## What you are asked to do
Identify each line in the records below that contains the word "will", and copy it.

Stored items
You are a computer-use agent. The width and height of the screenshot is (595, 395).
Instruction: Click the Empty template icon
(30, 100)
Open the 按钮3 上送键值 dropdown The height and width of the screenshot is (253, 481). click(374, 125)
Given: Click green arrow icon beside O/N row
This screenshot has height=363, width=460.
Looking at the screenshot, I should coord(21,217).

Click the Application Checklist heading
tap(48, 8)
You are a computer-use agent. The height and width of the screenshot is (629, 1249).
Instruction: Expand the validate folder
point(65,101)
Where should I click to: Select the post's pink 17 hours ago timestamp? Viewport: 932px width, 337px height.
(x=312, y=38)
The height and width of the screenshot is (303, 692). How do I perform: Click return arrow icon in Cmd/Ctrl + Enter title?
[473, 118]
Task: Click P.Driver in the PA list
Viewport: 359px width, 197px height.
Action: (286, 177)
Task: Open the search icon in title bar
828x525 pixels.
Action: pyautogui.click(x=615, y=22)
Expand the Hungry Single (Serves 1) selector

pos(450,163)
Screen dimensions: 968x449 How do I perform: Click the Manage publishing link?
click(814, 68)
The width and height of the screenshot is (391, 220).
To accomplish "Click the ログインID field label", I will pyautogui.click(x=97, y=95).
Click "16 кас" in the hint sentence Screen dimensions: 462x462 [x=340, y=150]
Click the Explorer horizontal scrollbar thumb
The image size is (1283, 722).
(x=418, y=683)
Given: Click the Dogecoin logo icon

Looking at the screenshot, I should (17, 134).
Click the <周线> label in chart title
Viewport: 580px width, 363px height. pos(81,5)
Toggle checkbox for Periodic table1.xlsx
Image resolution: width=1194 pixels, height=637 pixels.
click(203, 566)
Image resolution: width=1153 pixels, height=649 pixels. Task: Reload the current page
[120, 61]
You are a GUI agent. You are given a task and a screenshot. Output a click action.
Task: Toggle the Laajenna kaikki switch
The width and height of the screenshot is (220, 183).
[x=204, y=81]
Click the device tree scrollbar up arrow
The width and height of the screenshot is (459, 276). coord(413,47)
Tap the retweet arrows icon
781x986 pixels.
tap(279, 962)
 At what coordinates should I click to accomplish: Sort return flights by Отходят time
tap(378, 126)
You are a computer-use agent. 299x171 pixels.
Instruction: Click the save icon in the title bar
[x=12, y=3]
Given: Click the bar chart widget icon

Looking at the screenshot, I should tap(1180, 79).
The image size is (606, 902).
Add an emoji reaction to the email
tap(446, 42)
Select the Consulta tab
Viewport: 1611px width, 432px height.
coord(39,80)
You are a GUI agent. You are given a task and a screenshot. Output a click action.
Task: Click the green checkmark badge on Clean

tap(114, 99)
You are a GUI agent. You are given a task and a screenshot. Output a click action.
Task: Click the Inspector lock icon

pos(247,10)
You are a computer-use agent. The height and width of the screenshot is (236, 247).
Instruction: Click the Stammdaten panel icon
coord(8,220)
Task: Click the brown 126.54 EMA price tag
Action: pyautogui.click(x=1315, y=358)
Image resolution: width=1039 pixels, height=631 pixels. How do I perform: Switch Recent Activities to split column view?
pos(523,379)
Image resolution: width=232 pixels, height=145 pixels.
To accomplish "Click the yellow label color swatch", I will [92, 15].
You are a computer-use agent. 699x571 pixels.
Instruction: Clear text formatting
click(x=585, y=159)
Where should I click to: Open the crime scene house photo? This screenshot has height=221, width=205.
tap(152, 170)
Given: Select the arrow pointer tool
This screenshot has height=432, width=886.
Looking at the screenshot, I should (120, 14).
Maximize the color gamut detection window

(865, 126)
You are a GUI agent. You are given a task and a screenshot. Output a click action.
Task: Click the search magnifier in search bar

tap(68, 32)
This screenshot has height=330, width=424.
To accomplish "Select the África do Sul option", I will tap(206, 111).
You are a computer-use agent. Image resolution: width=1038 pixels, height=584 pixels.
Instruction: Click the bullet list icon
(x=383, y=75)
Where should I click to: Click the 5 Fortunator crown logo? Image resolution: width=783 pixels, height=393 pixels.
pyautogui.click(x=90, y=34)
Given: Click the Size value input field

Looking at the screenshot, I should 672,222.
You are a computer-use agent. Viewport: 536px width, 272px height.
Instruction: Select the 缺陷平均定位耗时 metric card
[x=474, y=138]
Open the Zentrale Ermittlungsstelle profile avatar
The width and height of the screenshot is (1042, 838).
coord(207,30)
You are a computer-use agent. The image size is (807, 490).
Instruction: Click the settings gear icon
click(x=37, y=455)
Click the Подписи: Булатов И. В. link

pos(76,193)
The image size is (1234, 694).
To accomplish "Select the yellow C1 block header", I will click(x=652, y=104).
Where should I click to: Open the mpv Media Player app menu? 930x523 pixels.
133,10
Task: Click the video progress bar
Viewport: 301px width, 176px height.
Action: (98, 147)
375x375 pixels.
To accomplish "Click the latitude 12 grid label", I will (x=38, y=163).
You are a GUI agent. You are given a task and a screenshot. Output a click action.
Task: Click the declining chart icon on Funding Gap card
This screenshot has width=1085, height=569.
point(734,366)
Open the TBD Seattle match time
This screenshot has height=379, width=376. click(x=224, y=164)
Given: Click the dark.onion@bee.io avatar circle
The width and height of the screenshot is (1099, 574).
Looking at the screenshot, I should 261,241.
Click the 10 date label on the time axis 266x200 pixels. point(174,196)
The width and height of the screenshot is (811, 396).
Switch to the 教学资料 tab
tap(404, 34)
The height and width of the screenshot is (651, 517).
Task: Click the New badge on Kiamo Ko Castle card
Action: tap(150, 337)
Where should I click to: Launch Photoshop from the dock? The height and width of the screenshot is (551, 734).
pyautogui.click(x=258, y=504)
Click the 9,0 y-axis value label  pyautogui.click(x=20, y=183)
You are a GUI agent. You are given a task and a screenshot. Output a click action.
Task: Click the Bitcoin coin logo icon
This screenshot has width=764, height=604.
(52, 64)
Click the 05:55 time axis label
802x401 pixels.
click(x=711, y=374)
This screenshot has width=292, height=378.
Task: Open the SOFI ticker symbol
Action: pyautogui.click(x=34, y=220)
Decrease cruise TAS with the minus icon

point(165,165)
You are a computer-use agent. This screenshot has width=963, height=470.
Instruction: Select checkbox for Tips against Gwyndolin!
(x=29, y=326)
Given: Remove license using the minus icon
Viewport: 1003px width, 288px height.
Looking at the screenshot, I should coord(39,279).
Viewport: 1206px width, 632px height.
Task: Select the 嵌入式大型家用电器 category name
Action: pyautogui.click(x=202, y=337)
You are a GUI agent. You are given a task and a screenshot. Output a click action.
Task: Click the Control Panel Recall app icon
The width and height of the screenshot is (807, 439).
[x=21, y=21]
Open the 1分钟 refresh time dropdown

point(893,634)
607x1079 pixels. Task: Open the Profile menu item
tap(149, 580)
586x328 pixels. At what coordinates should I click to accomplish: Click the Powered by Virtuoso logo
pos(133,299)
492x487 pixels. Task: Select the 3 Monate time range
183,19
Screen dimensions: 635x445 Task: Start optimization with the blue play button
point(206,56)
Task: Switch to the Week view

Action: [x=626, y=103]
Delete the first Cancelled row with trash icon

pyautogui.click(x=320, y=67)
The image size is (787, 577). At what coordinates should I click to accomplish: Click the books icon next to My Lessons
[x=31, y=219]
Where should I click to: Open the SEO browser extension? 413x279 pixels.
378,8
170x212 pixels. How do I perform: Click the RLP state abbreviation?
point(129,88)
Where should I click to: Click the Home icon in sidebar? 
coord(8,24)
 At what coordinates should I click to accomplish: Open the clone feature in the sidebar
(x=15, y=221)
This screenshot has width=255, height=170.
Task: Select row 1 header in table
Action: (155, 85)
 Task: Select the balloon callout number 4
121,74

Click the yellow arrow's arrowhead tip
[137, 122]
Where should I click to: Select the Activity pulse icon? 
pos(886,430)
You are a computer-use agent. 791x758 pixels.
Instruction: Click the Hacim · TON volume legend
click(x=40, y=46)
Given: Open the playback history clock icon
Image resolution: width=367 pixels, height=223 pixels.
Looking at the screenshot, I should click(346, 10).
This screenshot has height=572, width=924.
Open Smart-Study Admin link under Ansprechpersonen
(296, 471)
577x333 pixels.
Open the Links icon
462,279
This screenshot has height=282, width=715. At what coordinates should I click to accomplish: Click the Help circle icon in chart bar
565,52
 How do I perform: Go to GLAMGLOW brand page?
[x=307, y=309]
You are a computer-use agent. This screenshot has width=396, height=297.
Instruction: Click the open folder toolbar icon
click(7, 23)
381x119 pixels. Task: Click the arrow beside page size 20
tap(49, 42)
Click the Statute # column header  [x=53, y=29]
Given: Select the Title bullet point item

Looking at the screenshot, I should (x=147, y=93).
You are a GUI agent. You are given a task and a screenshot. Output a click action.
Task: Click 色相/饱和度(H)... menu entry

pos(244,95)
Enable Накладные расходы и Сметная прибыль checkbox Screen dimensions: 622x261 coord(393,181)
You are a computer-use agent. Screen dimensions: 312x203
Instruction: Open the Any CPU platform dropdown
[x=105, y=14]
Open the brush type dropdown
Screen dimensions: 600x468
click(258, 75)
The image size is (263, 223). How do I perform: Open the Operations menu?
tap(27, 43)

## Task solution
To accomplish "Click the ログインID field label", I will pyautogui.click(x=97, y=95).
To accomplish "Click the yellow label color swatch", I will [92, 15].
To accomplish "Select the África do Sul option", I will tap(206, 111).
To accomplish "Select the yellow C1 block header", I will click(x=652, y=104).
To accomplish "Click the latitude 12 grid label", I will (x=38, y=163).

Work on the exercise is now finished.